A stranger bumps into us on the street. “Sorry”. A stranger asks us for the time, “Sorry [for disturbing you], could you tell me the time?” At a busy attraction, the kids adjust their positions such that it looks like we’re going to leave…a Bostonian moves in to see if the spot is available then apologized when she learned we weren’t leaving. In the middle of an in depth “family” discussion on the street where we were in someone’s way…”Sorry…can you move please?”[when we were in the wrong, but trying to avoid a potential conflict with us]

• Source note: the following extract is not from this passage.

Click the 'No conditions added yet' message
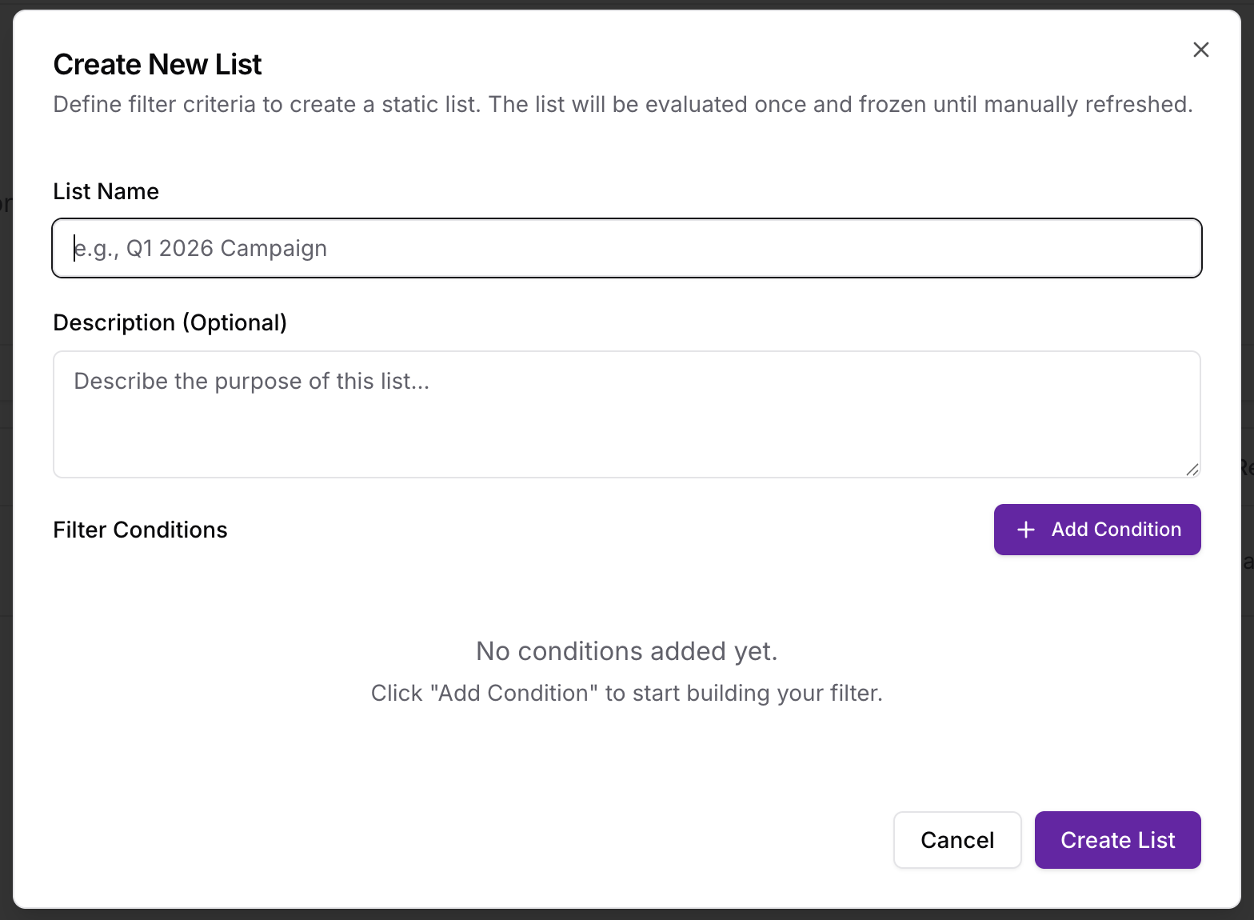The image size is (1254, 920). [x=626, y=651]
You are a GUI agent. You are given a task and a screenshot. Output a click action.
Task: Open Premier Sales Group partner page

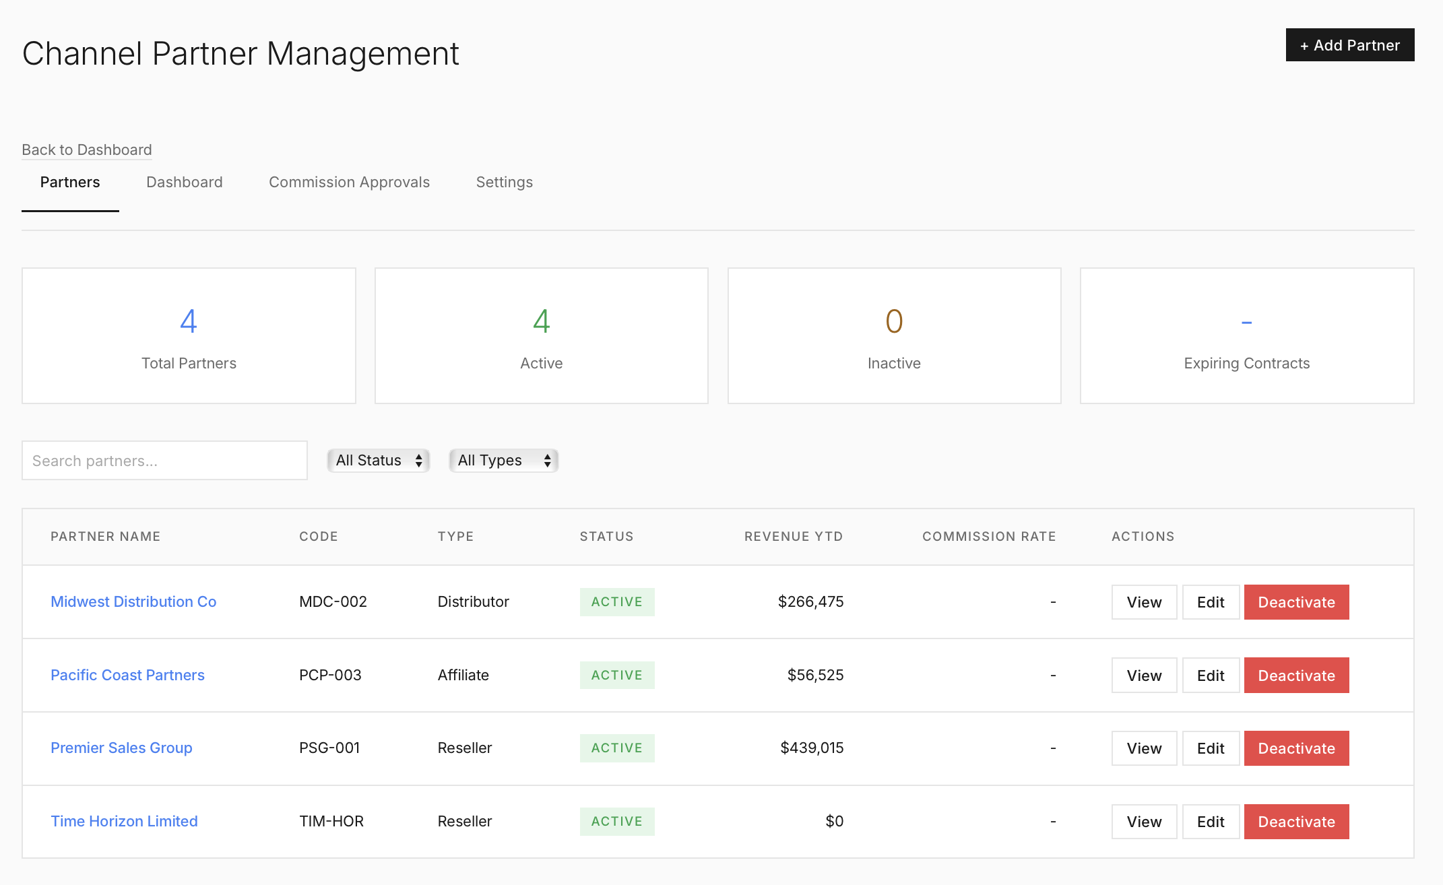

I think we’d become even more polite if Boston were part of Canada. We’d learn to say thank you for everything…a door held open, a space made open in a busy venue. I think we’d be less aggressive drivers, too. And if we saw anyone standing on our city’s streets staring quizzically at an open map, we’d learn to always ask them if we could help them figure out where they were going. And if a child was arguing loudly in public for more gum we’d offer him some of ours. And we’d always tell each other “Have a good one!!”
And really, if events had unfolded a little more positively, we wouldn’t have let Boston get away. Actually Boston could be responsible for the beginnings of the Hudson’s Bay Company. Yes, really. Back in the late 1600’s, the French had a monopoly on the Canadian fur trade. But there were a couple of entrepreneurial voyageurs, Radisson and Groseilliers who for some reason, really, really wanted to trade furs in Hudson’s Bay.
I don’t know why, but they went to a well-heeled group of business types in Boston who agreed with them that the future was in Hudson’s Bay furs. Go figure. In 1663, the expedition set out with the backing of Boston money. Unfortunately the speculative venture ran into ice pack in Hudson Strait. So that all ended, but it caught the attention of the Boston-based English Commissioner George Cartwright, who brought the two to England for more financing…which eventually led to King Charles granting the Hudson’s Bay Charter in 1670 and lots more exploring.
So, we Canadians and Bostonians have shared history and if they could just work a little HBC history into their own fabulous “Freedom Trail”, our historical ties would be set. Boston has this great red brick trail through the downtown core that we’d all like. With the audio guide downloaded into your mobile device you can join the throngs of other tourists who tramp along the 2.4 mile trail from Boston Common, learning about the events leading up to and following the War for Independence.
Plus, with annexation, we’d have access to Boston Cream Pie. I know, we’d get Parker House rolls and Clam Chowder as well but it’s dessert that really matters in life. We need a national dessert and I think this is it. It isn’t really pie…it’s white sponge cake with vanilla custard between the layers and chocolate glaze over top. I dragged the family to the origins of “The Pie” , so you can see its current-day incarnation. The hotel has a colourful history…take the story of how the Parker House roll was invented…there are a few variations, but they all involve an angry pastry cook throwing unfinished rolls into the oven, which created their dented appearance.
Famous and infamous guests have included John Wilkes Booth (assassinated Abraham Lincoln ten days after his Parker House stay), Ralph Waldo Emerson, Oliver Wendell Homes Sr., Henry Wadsworth Longfellow and Charles Dickens lived there for two years. JFK announced his candidacy for Congress there and his friends threw his bachelor party there. Ho Chi Minh was a baker and Malcolm X was a busboy. If those walls could talk!!!
Boston. We could use another nice city on the East Coast. I think we should annex it.